Two lines in the listing below mark the span: one contains "Given: Click the Notes column header" and one contains "Given: Select the Male radio option". Reproduce both of them and everything between, exactly.
<<<<
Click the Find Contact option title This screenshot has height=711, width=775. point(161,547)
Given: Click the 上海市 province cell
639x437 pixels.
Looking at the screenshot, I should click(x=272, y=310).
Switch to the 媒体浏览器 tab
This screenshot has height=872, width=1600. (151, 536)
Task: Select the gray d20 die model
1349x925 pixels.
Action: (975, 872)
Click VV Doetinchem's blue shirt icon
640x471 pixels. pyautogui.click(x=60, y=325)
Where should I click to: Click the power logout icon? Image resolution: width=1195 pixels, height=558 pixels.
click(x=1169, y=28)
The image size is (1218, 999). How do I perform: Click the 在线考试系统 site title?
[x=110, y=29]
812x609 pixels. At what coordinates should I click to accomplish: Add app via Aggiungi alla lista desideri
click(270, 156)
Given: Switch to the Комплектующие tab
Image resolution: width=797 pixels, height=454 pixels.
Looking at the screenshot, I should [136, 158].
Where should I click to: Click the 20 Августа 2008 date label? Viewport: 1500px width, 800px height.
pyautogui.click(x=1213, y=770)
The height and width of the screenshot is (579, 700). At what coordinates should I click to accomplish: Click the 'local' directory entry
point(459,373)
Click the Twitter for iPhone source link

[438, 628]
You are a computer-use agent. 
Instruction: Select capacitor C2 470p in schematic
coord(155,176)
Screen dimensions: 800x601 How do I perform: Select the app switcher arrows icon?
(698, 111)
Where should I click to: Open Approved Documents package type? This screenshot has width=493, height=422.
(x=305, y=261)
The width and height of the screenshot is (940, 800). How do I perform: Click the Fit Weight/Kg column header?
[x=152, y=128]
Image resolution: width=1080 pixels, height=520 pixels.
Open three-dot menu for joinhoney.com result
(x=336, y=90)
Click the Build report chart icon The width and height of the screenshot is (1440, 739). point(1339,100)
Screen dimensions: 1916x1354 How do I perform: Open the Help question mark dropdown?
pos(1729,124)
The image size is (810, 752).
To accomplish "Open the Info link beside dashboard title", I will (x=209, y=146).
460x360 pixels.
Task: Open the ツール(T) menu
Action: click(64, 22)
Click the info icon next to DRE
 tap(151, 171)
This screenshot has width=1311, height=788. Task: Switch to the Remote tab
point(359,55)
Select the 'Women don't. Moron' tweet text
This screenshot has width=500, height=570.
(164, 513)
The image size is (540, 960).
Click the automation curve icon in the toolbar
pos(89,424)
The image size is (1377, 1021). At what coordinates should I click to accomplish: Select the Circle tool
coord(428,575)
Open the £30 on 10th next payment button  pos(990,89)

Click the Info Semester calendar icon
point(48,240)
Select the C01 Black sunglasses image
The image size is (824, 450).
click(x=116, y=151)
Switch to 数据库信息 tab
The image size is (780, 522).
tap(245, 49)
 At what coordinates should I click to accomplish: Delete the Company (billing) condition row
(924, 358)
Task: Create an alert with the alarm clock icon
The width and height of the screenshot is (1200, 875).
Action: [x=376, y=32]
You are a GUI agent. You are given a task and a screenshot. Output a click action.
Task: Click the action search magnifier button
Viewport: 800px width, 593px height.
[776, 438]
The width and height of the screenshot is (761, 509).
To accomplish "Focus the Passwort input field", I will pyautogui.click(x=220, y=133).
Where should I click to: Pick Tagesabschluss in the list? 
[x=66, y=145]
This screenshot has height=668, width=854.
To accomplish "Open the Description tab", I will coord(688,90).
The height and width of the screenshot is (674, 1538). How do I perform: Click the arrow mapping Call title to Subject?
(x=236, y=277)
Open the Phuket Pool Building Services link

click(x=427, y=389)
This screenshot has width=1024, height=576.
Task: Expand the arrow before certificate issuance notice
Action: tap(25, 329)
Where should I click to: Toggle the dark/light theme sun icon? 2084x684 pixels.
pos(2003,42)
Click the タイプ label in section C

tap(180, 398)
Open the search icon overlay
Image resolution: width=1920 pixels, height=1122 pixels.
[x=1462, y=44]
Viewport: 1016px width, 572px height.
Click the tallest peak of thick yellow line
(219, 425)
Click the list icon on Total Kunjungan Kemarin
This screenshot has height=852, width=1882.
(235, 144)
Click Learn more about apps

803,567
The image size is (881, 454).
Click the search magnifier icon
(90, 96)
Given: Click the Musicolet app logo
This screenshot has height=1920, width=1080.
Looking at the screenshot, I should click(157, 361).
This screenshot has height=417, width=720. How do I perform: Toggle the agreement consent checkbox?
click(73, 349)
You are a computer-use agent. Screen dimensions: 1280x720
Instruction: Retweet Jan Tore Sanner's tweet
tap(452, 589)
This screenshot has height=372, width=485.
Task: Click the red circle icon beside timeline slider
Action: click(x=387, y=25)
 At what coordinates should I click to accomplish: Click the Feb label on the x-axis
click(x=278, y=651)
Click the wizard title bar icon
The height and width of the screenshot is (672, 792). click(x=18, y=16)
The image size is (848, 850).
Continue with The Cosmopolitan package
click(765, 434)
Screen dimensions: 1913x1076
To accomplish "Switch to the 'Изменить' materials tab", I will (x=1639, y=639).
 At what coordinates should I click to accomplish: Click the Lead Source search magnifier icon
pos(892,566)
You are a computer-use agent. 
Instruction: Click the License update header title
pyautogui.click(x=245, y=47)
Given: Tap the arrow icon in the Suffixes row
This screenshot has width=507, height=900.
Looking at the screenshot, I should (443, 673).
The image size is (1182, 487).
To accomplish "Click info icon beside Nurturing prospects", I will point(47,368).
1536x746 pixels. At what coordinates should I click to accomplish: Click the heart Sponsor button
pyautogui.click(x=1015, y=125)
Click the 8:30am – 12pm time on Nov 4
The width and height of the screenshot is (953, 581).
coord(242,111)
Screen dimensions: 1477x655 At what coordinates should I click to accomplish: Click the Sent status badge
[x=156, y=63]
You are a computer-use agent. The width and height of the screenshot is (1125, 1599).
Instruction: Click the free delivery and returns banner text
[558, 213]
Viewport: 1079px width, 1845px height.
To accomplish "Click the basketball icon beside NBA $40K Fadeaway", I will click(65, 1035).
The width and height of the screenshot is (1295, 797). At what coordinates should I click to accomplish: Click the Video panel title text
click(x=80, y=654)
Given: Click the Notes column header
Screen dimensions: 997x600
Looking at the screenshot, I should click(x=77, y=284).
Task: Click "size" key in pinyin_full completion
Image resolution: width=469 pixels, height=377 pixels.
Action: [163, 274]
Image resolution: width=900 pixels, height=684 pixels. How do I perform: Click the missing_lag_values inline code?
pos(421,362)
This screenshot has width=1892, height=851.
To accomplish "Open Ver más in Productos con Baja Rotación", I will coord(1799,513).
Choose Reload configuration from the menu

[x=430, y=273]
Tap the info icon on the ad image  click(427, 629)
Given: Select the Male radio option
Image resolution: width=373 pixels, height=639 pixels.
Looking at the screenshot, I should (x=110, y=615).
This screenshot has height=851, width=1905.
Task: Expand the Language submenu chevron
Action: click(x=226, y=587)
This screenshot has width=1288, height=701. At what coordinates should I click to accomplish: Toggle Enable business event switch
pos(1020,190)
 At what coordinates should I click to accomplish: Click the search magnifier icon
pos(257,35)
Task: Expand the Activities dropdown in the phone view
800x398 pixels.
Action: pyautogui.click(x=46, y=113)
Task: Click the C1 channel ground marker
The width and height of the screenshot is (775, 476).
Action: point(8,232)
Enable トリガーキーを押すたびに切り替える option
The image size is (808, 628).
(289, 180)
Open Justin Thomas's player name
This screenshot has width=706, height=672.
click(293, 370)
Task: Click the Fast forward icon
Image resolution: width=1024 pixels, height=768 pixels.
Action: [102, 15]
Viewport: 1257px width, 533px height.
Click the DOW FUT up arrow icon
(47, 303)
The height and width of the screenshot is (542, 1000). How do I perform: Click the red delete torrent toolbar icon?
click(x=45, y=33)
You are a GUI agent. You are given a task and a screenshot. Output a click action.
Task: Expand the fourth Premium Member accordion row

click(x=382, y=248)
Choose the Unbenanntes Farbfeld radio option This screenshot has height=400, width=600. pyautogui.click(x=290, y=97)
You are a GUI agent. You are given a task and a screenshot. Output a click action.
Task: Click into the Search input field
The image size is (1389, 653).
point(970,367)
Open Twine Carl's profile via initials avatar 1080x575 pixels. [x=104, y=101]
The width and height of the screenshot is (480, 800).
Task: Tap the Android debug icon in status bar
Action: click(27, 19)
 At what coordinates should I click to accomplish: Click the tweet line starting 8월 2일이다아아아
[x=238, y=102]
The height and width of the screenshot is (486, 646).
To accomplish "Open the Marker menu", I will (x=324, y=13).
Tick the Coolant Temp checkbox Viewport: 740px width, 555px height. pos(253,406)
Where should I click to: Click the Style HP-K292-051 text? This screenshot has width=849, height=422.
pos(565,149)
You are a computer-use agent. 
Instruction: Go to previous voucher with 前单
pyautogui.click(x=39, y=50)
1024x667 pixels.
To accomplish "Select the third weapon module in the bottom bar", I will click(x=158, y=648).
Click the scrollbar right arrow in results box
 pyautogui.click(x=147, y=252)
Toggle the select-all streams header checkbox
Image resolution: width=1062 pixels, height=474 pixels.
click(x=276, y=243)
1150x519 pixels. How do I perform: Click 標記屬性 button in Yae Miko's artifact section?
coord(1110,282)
>>>>
__Result below__.
Given: Click the Notes column header
Screen dimensions: 997x600
Looking at the screenshot, I should click(x=77, y=284).
Task: Click "size" key in pinyin_full completion
Image resolution: width=469 pixels, height=377 pixels.
Action: [163, 274]
Image resolution: width=900 pixels, height=684 pixels. How do I perform: Click the missing_lag_values inline code?
pos(421,362)
This screenshot has width=1892, height=851.
To accomplish "Open Ver más in Productos con Baja Rotación", I will coord(1799,513).
Choose Reload configuration from the menu

[x=430, y=273]
Tap the info icon on the ad image  click(427, 629)
Given: Select the Male radio option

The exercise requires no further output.